A relational approach that takes a broader view of connectedness can sidestep this dilemma inasmuch as it starts from the ways in which cultural phenomena are entangled, illuminating a bigger whole. This is reflected in the very name of our initiative, SNNEC—the Scottish Network for Nineteenth Century European Cultures. Its perspective on the nineteenth century is shaped by a shared location: Scotland. However, this does not mean that Scotland must always occupy centre stage in the research itself. Depending on the object of study, it can fade into the background, come to the fore or be concealed altogether. Although it may appear counterintuitive at first, it is precisely the study of ‘weak networks’ (Dimock, 2018: 589-90) as well as the construction of connections via comparison (Ginger, 2018) that makes it possible for a more complex understanding of nineteenth-century culture and its locations to emerge.

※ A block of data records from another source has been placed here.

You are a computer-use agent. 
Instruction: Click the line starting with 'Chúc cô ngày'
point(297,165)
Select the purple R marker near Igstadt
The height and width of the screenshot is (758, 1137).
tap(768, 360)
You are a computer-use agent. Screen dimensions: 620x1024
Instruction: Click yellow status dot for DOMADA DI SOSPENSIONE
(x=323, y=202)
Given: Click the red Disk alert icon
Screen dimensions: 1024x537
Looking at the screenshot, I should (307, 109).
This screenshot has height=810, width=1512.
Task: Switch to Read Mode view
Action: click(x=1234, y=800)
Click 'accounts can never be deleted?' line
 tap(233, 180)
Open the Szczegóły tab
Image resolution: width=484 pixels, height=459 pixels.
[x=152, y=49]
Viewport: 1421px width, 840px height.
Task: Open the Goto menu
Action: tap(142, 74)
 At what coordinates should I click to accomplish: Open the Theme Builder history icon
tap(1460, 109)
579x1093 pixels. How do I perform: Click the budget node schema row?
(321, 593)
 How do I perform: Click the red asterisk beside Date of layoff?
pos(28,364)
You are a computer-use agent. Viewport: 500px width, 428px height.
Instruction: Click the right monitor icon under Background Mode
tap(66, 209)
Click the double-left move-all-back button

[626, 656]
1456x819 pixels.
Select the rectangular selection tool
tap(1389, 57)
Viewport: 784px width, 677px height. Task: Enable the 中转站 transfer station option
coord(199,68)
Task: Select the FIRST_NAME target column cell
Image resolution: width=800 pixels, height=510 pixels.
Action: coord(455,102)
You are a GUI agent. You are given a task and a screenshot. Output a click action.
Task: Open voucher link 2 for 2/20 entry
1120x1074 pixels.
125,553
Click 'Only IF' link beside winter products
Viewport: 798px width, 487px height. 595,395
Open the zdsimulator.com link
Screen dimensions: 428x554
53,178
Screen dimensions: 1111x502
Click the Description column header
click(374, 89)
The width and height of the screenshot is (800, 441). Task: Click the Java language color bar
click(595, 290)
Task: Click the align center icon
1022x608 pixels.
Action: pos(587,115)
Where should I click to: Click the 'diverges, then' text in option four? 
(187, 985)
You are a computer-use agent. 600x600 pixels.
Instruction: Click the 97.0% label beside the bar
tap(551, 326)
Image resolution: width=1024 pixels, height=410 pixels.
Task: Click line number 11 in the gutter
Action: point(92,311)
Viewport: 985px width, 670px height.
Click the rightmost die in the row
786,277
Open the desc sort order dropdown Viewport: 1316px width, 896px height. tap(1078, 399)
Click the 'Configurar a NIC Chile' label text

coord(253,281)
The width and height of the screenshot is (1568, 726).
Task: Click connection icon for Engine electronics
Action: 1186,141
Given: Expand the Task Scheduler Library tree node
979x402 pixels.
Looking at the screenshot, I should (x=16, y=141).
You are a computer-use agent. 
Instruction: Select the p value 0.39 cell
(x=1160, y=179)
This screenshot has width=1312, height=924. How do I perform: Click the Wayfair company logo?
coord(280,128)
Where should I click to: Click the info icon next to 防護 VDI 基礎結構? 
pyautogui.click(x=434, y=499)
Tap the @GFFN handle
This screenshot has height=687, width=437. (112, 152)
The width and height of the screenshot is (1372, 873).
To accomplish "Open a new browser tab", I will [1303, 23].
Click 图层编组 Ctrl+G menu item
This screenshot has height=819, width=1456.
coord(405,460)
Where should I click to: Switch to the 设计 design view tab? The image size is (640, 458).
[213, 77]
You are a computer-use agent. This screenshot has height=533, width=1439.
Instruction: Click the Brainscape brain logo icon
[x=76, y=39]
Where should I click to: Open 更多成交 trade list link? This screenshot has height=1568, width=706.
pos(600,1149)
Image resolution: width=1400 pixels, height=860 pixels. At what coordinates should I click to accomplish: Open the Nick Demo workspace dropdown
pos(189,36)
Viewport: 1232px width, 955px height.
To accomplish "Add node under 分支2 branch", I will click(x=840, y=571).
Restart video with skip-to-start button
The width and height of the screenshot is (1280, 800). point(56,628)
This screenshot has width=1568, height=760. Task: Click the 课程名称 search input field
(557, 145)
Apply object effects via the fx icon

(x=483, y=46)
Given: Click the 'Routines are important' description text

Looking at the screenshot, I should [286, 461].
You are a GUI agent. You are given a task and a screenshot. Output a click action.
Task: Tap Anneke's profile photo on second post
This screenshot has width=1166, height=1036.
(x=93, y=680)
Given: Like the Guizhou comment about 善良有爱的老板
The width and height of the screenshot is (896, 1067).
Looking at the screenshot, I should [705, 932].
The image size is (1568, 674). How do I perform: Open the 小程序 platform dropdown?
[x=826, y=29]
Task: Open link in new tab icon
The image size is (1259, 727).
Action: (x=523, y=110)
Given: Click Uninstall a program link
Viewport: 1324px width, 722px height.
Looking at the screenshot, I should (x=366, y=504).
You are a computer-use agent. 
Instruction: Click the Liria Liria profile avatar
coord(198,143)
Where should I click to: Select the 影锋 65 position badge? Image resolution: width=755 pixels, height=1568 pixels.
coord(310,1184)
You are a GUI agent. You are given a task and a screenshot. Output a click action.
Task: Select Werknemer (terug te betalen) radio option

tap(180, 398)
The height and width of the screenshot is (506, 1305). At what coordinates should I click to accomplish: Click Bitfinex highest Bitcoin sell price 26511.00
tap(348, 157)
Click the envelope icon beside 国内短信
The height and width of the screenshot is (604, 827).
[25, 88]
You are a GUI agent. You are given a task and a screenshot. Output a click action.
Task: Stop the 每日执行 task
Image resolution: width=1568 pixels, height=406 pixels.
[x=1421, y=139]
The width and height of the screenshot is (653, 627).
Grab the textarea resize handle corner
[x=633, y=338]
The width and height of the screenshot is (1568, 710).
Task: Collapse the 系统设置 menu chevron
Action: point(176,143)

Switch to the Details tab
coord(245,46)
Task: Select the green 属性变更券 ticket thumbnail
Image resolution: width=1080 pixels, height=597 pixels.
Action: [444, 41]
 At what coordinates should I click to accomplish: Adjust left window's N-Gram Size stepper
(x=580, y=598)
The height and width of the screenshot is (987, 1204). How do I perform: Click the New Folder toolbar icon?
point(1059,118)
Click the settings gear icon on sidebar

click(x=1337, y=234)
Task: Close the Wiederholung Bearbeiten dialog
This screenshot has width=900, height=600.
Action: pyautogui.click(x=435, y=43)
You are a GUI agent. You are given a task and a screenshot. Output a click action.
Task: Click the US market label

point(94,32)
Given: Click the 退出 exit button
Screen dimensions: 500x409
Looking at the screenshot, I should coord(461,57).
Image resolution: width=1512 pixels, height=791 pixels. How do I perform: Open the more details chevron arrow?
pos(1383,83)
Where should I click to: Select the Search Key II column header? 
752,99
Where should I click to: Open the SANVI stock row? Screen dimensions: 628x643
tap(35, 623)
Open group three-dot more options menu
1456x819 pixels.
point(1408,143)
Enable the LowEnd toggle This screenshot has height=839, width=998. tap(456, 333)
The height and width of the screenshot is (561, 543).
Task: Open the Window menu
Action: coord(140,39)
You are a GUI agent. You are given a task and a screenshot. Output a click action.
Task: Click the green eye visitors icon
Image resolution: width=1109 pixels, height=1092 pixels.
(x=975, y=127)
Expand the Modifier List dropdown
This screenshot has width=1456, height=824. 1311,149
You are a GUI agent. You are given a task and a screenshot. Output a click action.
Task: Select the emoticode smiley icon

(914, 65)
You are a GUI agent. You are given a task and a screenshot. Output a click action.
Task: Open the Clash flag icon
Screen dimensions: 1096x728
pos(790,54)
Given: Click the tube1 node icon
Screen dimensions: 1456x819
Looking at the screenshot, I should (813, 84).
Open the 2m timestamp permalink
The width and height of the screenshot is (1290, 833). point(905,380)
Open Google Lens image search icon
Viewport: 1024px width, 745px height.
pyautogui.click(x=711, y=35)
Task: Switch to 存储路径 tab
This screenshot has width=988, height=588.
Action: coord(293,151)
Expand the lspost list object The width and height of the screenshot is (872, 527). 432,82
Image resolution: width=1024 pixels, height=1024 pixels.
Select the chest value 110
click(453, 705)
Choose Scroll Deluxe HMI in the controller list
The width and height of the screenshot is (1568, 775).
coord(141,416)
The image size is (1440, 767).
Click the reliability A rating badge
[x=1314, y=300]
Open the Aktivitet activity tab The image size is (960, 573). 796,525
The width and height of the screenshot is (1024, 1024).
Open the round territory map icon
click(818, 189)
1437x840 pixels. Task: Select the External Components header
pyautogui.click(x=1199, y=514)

This mechanism of knowledge production has been developed and theorised in the context of Comparative Literature. It can be encapsulated in the deceptively simple question of ‘What can this tell us about that?’ (Saussy 2015: 75), a question whose wide-reaching implications the author illustrates with the following example:
To compare Chinese landscape poetry with British landscape poetry risks dullness; but to ask what Chinese landscape poetry does or has done at different moments of that culture, and to compare the results of that query with what British landscape poetry does or has done, results in a complex group of internally linked meanings from which robust accounts of function and value, not to omit beauty, can emerge (Saussy 2015: 74).